My nodding my head in support had me thinking about what I’d be willing to support to operationalize the vision you tweeted. An easy one for me, is higher taxes. And, I think our city would support higher taxes in a vote, so I’m not the only one. I would personally take crafting classes and would love access to a maker space with laser cutters, 3-d printing, sewing machines, . . . . That could bring in a demographic that isn’t usually in community centers (empty nesters, . . . .). There’s a model of such a makerspace through the library system, but not near me, and with still limited access (with covid worries still limiting the use). I also see a real need for resources for older people.
I don’t know personally what disability access would look like. It is a notable inverse of your comment that families with disabilities are isolated that I don’t know any. I know people of many races, and a fairly large range of SES, adults and children who are LGBTQ, including non-binary and trans. But, I don’t know anyone with disabilities significant enough that they receive services.
I do think that offering this community space, rather than trying to make schools into everything, is the way to grow community. And, I agree that community rehabilitation is something we need now. The pandemic has exacerbated the trends of staying home, shrinking social circles, . . . .
I work in the K-12 career exploration and planning space. This crossed my desk today. Something you might be interested in?
I received the invite via the Coalition for Career Development.
Cool! I will definitely check it out.
I thought the description for the webinar would appear but it hasn’t so here it is:
“Building Equity into the Talent Pipeline: Innovative Strategies to Support Career and Workforce Readiness for Individuals with Disabilities”
–Join us for a special discussion with the Honorable Taryn Mackenzie Williams, Assistant Secretary of Labor for Disability Employment Policy. Assistant Secretary Williams will share federal efforts to support workforce transitions among individuals with disabilities.
–Dr. Laura Owens, president of TransCen and Lori Cooney, Program Director for Inclusive Education and Curriculum Design at UMass Boston will describe interventions for individuals with disabilities from two ends of the talent pipeline – design strategies for integrated employment for young adults and a technology platform to support career awareness among elementary grade students.

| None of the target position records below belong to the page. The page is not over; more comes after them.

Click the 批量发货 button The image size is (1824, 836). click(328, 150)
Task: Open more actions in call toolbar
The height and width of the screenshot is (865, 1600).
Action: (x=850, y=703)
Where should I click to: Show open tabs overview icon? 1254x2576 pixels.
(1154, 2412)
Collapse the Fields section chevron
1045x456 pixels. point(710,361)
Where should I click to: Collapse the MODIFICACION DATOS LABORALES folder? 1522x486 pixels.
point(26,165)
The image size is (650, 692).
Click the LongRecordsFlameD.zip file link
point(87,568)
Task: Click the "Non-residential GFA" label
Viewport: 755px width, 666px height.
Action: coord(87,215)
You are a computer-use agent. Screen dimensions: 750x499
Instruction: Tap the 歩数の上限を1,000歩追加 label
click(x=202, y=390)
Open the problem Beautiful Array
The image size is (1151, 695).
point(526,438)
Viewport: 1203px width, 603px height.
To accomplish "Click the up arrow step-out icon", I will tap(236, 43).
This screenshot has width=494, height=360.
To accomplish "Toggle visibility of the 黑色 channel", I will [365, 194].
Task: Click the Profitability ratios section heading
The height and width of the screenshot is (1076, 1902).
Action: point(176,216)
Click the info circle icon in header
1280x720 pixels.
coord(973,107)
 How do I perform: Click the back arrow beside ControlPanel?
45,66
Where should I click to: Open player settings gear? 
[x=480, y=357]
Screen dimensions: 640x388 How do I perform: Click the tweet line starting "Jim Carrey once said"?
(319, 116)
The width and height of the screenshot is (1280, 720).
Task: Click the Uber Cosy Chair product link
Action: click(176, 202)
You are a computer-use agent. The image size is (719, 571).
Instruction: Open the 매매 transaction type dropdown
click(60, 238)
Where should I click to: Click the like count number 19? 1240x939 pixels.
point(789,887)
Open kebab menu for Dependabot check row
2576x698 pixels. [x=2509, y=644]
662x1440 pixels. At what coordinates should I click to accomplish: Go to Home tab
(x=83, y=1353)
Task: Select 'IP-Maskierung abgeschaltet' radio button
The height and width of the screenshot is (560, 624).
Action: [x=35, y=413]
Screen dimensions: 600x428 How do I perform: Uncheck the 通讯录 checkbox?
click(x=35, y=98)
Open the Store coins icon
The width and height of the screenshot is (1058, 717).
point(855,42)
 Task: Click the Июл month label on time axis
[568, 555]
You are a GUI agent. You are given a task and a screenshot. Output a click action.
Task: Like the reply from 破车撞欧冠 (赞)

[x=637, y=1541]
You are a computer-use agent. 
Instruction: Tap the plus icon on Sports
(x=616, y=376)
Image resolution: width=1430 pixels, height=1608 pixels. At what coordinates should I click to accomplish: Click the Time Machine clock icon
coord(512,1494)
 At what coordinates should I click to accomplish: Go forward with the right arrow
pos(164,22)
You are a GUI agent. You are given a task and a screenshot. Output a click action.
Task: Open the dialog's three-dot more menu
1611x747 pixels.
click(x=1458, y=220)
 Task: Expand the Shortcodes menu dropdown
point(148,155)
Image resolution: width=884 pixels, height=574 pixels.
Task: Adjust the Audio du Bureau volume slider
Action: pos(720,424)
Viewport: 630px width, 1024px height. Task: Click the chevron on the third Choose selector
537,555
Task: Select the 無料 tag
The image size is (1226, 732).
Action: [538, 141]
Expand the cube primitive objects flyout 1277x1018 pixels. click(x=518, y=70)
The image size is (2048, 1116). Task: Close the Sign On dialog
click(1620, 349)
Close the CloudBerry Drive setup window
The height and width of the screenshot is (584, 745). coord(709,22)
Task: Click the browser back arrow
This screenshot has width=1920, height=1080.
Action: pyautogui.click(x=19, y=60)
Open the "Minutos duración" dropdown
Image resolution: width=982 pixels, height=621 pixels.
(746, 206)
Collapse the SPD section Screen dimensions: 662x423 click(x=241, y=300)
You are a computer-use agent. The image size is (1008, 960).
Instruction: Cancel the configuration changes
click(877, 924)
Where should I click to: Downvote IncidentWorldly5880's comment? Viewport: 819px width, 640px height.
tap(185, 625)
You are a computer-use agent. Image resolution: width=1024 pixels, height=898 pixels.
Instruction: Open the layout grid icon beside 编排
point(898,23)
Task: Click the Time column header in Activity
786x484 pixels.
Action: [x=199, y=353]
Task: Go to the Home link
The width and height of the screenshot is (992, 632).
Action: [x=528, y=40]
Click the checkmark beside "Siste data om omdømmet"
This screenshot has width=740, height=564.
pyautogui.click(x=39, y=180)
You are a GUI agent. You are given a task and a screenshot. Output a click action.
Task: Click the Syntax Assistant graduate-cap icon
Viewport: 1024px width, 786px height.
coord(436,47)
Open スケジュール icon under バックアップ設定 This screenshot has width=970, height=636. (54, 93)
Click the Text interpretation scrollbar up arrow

Amanda Winters from the National Governors Association will comment on state interest for adopting innovative employment strategies.
Have you checked out the Center for Independent Living (CIL) in your area? These are federally-mandated organizations that must by law have a majority of people with disabilities on their Boards of Directors and staff. Their mission is to provide services that enable consumers to live independently, or as independently as possible. They have peer-provided services including how to hire/supervise a personal assistant, how to access benefits, some have vocational rehab services/job finding services, finding housing including supportive housing, etc, etc. And, they often have consumer groups around art, policy advocacy, mutual support — whatever there seems to be an audience for. I was on the Board of our local one for several years. There are always several people with autism involved in the various programs.
The directory says that there’s a group about 20 minutes away, but I never heard of it and don’t know anybody who attends. My guess is that’s it’s aimed at poor, severely disabled people, and the condition of the space scares away families like ours. But I’m not sure. Will look into it. Thank you!!
You’re partly right — because services arae free, poor people are (or can be) a significant part of the consumer group. But you will also find people who simply benefit from the peer-led aspect. There is no special emphasis on people with high-functioning autism, which might be what you’re looking for, but there is plenty of room for them.